Data supplied:
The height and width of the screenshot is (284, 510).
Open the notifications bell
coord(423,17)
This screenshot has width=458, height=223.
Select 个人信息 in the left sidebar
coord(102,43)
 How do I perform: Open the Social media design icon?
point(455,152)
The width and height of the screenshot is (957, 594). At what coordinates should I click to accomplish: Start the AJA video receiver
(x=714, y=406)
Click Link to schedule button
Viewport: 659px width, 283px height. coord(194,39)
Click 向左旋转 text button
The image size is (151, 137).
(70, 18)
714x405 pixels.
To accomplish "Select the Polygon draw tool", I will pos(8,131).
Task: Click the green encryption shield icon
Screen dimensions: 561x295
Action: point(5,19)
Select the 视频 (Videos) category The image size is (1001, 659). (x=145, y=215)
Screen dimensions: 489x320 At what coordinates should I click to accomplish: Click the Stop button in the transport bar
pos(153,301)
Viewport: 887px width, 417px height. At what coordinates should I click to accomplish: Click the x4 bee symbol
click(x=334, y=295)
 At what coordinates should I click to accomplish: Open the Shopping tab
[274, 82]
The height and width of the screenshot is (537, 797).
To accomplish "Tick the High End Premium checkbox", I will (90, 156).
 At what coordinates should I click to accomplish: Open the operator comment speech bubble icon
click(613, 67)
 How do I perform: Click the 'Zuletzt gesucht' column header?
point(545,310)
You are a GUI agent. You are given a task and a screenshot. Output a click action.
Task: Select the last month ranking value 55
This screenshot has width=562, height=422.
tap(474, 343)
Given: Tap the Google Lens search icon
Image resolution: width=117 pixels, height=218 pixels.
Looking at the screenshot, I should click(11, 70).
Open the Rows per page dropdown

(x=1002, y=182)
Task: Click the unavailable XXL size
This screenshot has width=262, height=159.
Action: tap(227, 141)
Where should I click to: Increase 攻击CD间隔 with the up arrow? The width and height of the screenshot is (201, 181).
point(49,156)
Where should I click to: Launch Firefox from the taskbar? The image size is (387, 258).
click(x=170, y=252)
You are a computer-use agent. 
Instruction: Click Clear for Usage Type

Work required:
Line by line, retype the data exactly as written.

Solution to this exercise:
The height and width of the screenshot is (284, 510).
Open the notifications bell
coord(423,17)
This screenshot has width=458, height=223.
Select 个人信息 in the left sidebar
coord(102,43)
 How do I perform: Open the Social media design icon?
point(455,152)
The width and height of the screenshot is (957, 594). At what coordinates should I click to accomplish: Start the AJA video receiver
(x=714, y=406)
Click Link to schedule button
Viewport: 659px width, 283px height. coord(194,39)
Click 向左旋转 text button
The image size is (151, 137).
(70, 18)
714x405 pixels.
To accomplish "Select the Polygon draw tool", I will pos(8,131).
Task: Click the green encryption shield icon
Screen dimensions: 561x295
Action: point(5,19)
Select the 视频 (Videos) category The image size is (1001, 659). (x=145, y=215)
Screen dimensions: 489x320 At what coordinates should I click to accomplish: Click the Stop button in the transport bar
pos(153,301)
Viewport: 887px width, 417px height. At what coordinates should I click to accomplish: Click the x4 bee symbol
click(x=334, y=295)
 At what coordinates should I click to accomplish: Open the Shopping tab
[274, 82]
The height and width of the screenshot is (537, 797).
To accomplish "Tick the High End Premium checkbox", I will (90, 156).
 At what coordinates should I click to accomplish: Open the operator comment speech bubble icon
click(613, 67)
 How do I perform: Click the 'Zuletzt gesucht' column header?
point(545,310)
You are a GUI agent. You are given a task and a screenshot. Output a click action.
Task: Select the last month ranking value 55
This screenshot has width=562, height=422.
tap(474, 343)
Given: Tap the Google Lens search icon
Image resolution: width=117 pixels, height=218 pixels.
Looking at the screenshot, I should click(11, 70).
Open the Rows per page dropdown

(x=1002, y=182)
Task: Click the unavailable XXL size
This screenshot has width=262, height=159.
Action: tap(227, 141)
Where should I click to: Increase 攻击CD间隔 with the up arrow? The width and height of the screenshot is (201, 181).
point(49,156)
Where should I click to: Launch Firefox from the taskbar? The image size is (387, 258).
click(x=170, y=252)
You are a computer-use agent. 
Instruction: Click Clear for Usage Type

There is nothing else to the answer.